- Problem description -
Output nothing except the lines from the one containing "You are a computer-use" through the final line of the data, both included, typed exactly, minus the pictures.

==== Data extracts

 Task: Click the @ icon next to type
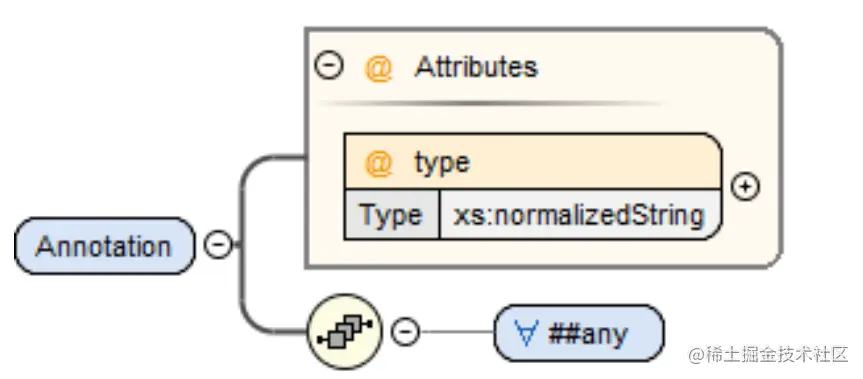tap(379, 163)
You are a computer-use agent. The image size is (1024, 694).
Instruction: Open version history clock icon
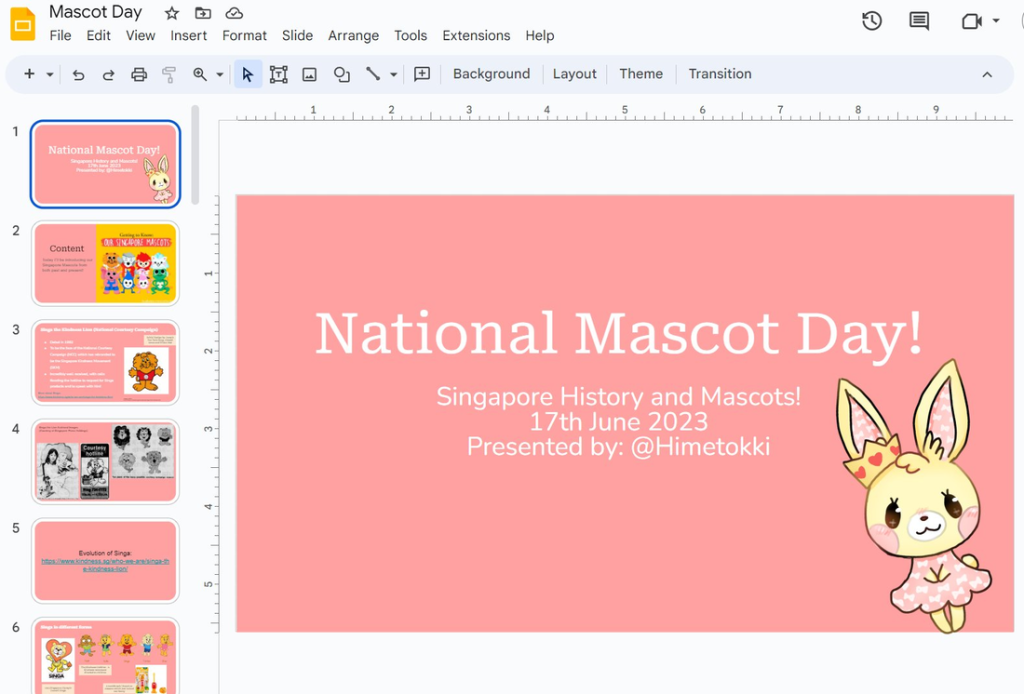872,21
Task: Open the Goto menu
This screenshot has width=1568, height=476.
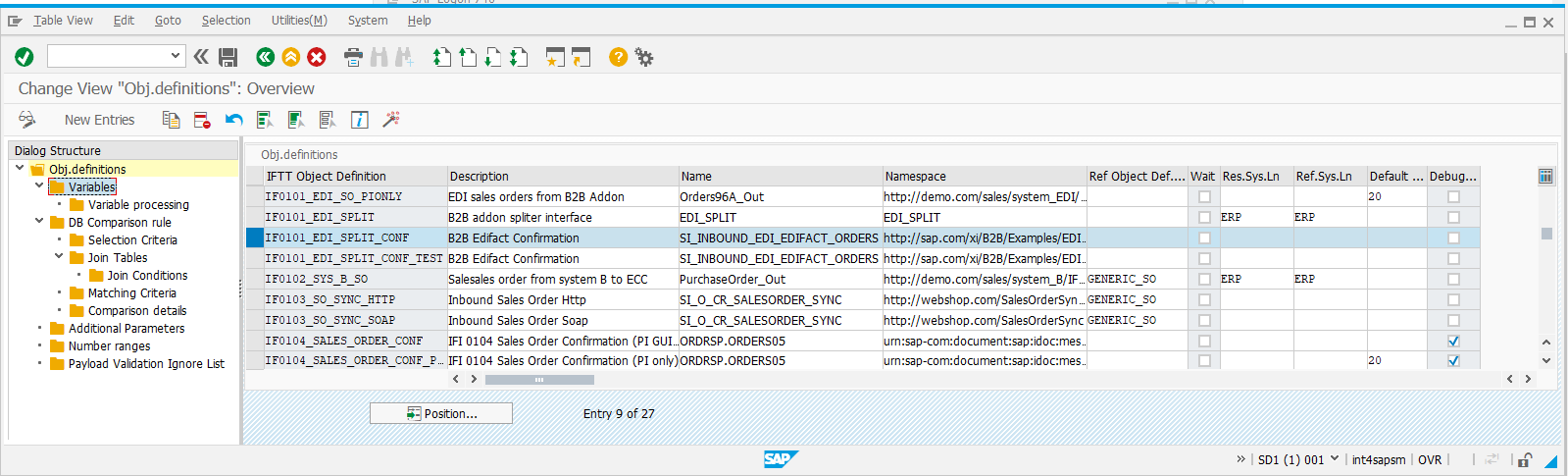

========

- Task result -
You are a computer-use agent. The image size is (1024, 694).
Instruction: Open version history clock icon
872,21
Task: Open the Goto menu
This screenshot has width=1568, height=476.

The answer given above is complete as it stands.